Study text: Begin

In sum, in this sample fear was the best predictor of vasovagal reactions at each draw time interval. Further, when fear was present in the prediction models many of the previously reported predictors of reactions (e.g., age, sex, donor status, estimated blood volume) were no longer significant. Accordingly, we believe that these data are extremely valuable in that they point toward an important predictor of vasovagal reactions that is not routinely measured during blood collections, may be stronger than other known predictors of vasovagal reactions, and can be addressed without disqualifying or otherwise excluding potential donors. Further studies are needed to replicate and extend these findings among larger and more diverse samples of blood donors.
CONFLICT OF INTEREST
The authors have disclosed no conflicts of interest.

Study text: End
Record extracts: Begin

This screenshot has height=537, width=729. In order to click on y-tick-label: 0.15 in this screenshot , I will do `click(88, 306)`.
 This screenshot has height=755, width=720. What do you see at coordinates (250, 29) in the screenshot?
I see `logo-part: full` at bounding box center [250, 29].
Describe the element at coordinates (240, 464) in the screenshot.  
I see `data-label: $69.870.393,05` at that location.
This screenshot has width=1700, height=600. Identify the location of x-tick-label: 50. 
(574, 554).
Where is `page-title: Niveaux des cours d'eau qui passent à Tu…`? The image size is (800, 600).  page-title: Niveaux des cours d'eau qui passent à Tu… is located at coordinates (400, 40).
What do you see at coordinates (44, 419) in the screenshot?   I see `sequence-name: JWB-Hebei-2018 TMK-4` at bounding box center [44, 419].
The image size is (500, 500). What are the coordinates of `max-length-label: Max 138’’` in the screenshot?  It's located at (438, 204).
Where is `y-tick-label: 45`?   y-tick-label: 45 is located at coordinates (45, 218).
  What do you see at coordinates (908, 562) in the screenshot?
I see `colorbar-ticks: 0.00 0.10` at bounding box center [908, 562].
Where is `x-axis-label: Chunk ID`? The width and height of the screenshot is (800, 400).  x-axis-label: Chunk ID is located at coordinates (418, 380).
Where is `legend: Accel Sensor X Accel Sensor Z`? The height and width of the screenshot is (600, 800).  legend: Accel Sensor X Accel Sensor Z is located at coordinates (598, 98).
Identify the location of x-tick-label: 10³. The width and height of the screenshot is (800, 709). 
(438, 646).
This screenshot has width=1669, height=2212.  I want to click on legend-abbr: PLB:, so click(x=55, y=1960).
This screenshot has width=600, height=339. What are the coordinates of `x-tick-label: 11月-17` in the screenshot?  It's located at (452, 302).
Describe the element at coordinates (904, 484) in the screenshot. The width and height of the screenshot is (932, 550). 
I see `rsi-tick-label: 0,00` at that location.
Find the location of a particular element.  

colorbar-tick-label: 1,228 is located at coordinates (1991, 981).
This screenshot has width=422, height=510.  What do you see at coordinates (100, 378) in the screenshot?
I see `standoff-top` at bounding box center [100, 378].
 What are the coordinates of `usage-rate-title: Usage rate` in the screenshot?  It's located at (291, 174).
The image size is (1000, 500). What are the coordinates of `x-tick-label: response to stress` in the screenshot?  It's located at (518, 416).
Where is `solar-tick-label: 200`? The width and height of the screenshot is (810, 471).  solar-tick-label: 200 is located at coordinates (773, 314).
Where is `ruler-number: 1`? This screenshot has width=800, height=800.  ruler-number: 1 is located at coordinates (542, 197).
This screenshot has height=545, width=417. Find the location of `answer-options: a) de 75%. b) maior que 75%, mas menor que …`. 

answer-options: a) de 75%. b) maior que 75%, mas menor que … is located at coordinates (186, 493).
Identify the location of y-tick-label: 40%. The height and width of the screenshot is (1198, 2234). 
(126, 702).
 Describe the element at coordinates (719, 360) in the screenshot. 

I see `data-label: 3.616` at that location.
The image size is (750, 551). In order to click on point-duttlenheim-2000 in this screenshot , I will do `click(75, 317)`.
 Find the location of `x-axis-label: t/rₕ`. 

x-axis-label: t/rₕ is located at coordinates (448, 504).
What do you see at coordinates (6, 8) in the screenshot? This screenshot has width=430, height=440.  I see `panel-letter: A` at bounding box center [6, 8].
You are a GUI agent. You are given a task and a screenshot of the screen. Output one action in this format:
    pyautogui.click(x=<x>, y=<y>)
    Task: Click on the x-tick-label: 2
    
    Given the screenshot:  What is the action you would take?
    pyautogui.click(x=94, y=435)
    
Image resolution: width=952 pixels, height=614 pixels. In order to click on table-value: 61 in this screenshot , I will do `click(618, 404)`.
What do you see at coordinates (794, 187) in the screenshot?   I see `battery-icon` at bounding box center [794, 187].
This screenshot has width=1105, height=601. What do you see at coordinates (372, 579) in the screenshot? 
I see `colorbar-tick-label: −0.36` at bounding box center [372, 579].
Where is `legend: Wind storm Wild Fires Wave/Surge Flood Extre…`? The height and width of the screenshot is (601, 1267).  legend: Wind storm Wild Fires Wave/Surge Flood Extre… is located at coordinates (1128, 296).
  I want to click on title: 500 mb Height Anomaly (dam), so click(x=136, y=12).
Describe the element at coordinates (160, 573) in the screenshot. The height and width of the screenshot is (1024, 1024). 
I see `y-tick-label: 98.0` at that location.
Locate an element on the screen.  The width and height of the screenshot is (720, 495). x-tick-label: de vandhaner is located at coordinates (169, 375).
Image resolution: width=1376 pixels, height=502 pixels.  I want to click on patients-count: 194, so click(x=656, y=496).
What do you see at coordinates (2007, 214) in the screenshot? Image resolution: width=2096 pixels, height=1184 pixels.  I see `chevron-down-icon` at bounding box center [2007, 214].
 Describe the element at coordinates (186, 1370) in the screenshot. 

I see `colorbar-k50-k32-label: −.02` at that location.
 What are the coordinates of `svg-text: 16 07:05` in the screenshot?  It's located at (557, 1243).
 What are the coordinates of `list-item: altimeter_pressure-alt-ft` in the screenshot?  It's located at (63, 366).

Record extracts: End

In the passage on vasovagal reactions in blood donors, what was the best predictor of vasovagal reactions at each draw time interval? The material comes from a different source than the text.

Exercise result. Fear was the best predictor.